Dr. Jonathan Dickman, one of Moyer’s physicians at the United Family Medicine clinic on St. Paul’s West Seventh Street, has seen up close the human toll and continuing struggle with this epidemic.

“It’s like a school shooting every couple of hours,” Dickman said of the estimated average of seven people an hour who die of a drug overdose. “There are three or four states that have more (opioid) prescriptions than people.” In 2013, West Virginia providers wrote out 110 opioid prescriptions for every 100 state residents.

Dickman and colleagues at the clinic, including Dr. Timothy Rumsey, Moyer’s family doc and a longtime clinic residency program director, embarked on a wraparound treatment initiative well over a year ago in response to the plight of the opioid clientele.

The goal: Train and certify the staff at the nonprofit, community clinic in prescribing Suboxone as part of a medication-assisted treatment protocol. Suboxone is a designer narcotic that can significantly reduce cravings and also stunts the side effects of withdrawal.

“Suboxone is safer (than methadone), well-regulated and allows you to wake up in the morning and go to work, go to school, be a dad, a mom,” Rumsey explained.

Mental health services are another major and critical component. Patients see in-house clinic therapists and psychologists instead of having to go elsewhere to address behavioral and other mental health needs. There’s also what Dickman calls a clinic within a clinic – an opioid safety clinic to help educate both patients and physicians about the addictive narcotics.

“There’s a stigma surrounding this, even among the physician community,” Dickman told me. “There’s still a feeling that this is a personal failing. But now we know that this is a personal failing as much as diabetes. It changes the brain chemistry and it changes the way people think.”

Rumsey began his medical career working at “free” clinics in the Saintly City during the sex, drugs and roll ‘n’ roll days of the 1970s. He believes doctors like himself, in their desire to help patients in chronic pain, were duped by the pill-pushing pharmaceutical industry into thinking opioid painkillers were relatively safe as prescribed.

Now he and other doctors are ramping down such medications and looking for medical and non-medical ways to better treat patients who become addicted.

## Supplied material
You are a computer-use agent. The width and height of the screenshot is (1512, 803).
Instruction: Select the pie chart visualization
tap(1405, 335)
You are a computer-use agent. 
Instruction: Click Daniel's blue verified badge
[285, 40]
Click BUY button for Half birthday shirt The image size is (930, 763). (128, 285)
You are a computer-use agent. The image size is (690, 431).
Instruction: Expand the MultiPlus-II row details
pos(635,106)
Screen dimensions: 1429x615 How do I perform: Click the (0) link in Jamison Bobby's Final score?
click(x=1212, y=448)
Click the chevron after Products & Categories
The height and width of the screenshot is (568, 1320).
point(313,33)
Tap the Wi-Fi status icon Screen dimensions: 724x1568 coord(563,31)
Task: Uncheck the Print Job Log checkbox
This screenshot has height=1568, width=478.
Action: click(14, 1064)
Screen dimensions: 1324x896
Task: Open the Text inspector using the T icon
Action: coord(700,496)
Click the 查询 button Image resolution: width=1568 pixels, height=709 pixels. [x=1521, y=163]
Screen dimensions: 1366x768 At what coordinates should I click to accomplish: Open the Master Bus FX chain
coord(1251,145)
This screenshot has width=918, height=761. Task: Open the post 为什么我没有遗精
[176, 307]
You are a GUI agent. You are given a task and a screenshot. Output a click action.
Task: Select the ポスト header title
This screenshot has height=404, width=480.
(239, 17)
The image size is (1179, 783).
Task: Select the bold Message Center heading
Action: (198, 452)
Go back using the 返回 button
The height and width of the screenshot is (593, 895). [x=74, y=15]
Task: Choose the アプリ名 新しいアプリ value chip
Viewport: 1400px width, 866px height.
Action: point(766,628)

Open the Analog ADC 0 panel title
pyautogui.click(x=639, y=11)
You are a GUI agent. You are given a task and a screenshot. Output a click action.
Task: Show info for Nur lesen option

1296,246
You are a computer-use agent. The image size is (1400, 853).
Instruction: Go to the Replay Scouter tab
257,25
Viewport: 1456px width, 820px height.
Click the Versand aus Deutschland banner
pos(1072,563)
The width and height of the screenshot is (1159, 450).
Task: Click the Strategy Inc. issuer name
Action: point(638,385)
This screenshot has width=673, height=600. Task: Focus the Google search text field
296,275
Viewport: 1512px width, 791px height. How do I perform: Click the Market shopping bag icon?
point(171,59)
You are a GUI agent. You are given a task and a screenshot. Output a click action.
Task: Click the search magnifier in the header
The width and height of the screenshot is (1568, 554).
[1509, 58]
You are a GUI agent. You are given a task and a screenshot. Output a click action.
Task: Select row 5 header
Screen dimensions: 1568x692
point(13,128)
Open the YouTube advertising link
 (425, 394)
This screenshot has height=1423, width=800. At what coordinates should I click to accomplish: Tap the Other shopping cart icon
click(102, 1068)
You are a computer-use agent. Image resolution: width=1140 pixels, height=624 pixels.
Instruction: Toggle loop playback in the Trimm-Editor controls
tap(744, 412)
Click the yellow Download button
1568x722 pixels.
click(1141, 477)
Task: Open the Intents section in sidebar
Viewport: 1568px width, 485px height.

## Activity 1
According to the passage about opioid treatment, how many opioid prescriptions did West Virginia providers write for every 100 state residents in 2013?
## Activity 2
Rewrite the passage about opioid treatment between "The goal: Train" and "the addictive narcotics.", inclusive, substituting "center" for each occurrence of "clinic".

## Response area 1
110

## Response area 2
The goal: Train and certify the staff at the nonprofit, community center in prescribing Suboxone as part of a medication-assisted treatment protocol. Suboxone is a designer narcotic that can significantly reduce cravings and also stunts the side effects of withdrawal.

“Suboxone is safer (than methadone), well-regulated and allows you to wake up in the morning and go to work, go to school, be a dad, a mom,” Rumsey explained.

Mental health services are another major and critical component. Patients see in-house center therapists and psychologists instead of having to go elsewhere to address behavioral and other mental health needs. There’s also what Dickman calls a center within a center – an opioid safety center to help educate both patients and physicians about the addictive narcotics.